# Feather Dammy Integral



## BT11 (May 19, 2022)

Finished this one up a few months ago. Something I was keen to try forging out. 

Specs are:
222x55mm
228g
I think the spine was around 2.8mm, with full distal taper. 
Thin convex ground
Balance point just in front of the bolster

If I were going to be picky, I would have liked to have pushed the pattern up into the bolster a little better... Maybe next time...

Cheers
Brook
Siam Rosewood for the handle





















handle


----------



## Hockey3081 (May 19, 2022)

This knife is aces. I wouldn’t kick it out of bed for eating crackers.


----------



## dmonterisi (May 19, 2022)

stunning work!


----------



## timebard (May 19, 2022)

Damn that's a dramatic look (in a good way). Honestly I prefer the feather pattern staying more parallel to the blade rather than swerving way up to the neck. Add in pretty ideal specs and that looks like a keeper!


----------



## BT11 (May 20, 2022)

Hockey3081 said:


> This knife is aces. I wouldn’t kick it out of bed for eating crackers.


 thanks mate!


----------



## BT11 (May 20, 2022)

dmonterisi said:


> stunning work!


Cheers, appreciate it!


----------



## BT11 (May 20, 2022)

timebard said:


> Damn that's a dramatic look (in a good way). Honestly I prefer the feather pattern staying more parallel to the blade rather than swerving way up to the neck. Add in pretty ideal specs and that looks like a keeper!


Thanks! 
I still dig the way it looks. But from a technical forging aspect, it would have shown I can move the steel around exactly how i wanted it.


----------



## Jville (May 20, 2022)

Beautiful, classy package, love the contrast of the red to that Damascus and the way the whole knife flows. Definitely functional art.


----------



## BT11 (May 20, 2022)

Jville said:


> Beautiful, classy package, love the contrast of the red to that Damascus and the way the whole knife flows. Definitely functional art.


Thanks mate


----------



## SirCutAlot (May 20, 2022)

fckin awesome! what steels do you use for your damascus ?


----------



## ACHiPo (May 20, 2022)

Hockey3081 said:


> This knife is aces. I wouldn’t kick it out of bed for eating crackers.


Or cutting the cheese!


----------



## daddy yo yo (May 21, 2022)

Holy mother of feather damascus! I dig this one - and I don’t even like damascus patterns a lot. Wow! The handle is a great match, too! Respect!

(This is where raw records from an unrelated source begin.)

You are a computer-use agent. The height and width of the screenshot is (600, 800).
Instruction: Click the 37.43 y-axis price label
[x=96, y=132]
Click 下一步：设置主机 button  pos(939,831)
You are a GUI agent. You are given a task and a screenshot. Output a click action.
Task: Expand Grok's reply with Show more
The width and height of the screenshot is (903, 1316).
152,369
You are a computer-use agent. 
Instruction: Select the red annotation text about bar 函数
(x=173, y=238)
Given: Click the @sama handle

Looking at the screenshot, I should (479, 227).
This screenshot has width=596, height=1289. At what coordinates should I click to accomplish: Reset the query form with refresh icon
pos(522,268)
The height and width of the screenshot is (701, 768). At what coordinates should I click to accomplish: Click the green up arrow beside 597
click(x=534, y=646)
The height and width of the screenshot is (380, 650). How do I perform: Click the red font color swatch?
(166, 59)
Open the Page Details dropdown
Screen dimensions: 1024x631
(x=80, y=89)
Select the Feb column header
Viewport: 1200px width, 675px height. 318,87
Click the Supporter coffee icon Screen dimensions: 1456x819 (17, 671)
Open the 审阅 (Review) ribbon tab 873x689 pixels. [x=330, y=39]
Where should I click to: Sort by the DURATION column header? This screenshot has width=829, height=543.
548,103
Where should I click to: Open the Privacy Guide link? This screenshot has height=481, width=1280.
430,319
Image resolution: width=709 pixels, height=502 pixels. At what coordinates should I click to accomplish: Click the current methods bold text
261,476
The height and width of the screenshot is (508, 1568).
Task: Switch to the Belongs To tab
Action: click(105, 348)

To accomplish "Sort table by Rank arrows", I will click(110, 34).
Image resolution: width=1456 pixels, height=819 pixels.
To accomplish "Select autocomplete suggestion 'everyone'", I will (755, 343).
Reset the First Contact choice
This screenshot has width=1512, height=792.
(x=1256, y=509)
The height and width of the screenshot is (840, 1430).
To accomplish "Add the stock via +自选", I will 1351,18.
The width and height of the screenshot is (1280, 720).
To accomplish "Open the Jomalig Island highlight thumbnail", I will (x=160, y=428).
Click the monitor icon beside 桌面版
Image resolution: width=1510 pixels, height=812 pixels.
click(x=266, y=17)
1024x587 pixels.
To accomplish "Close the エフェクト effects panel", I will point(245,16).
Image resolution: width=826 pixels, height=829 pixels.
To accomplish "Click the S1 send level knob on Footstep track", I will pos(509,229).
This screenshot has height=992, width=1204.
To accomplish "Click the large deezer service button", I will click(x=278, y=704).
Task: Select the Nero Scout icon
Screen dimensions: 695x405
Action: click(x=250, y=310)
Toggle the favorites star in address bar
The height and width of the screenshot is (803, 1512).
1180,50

Was this a custom or did you make it for yourself?


----------



## BT11 (May 23, 2022)

SirCutAlot said:


> fckin awesome! what steels do you use for your damascus


Thanks mate! 
Steels are the fairly standard 1084/15n20 for this one


----------



## BT11 (May 23, 2022)

ACHiPo said:


> Or cutting the cheese!


----------



## BT11 (May 23, 2022)

daddy yo yo said:


> Holy mother of feather damascus! I dig this one - and I don’t even like damascus patterns a lot. Wow! The handle is a great match, too! Respect!
> 
> Was this a custom or did you make it for yourself?


Appreciate the kind words mate. 

I just make what I want, when I have the time, and list it up for sale on the usual socials...


----------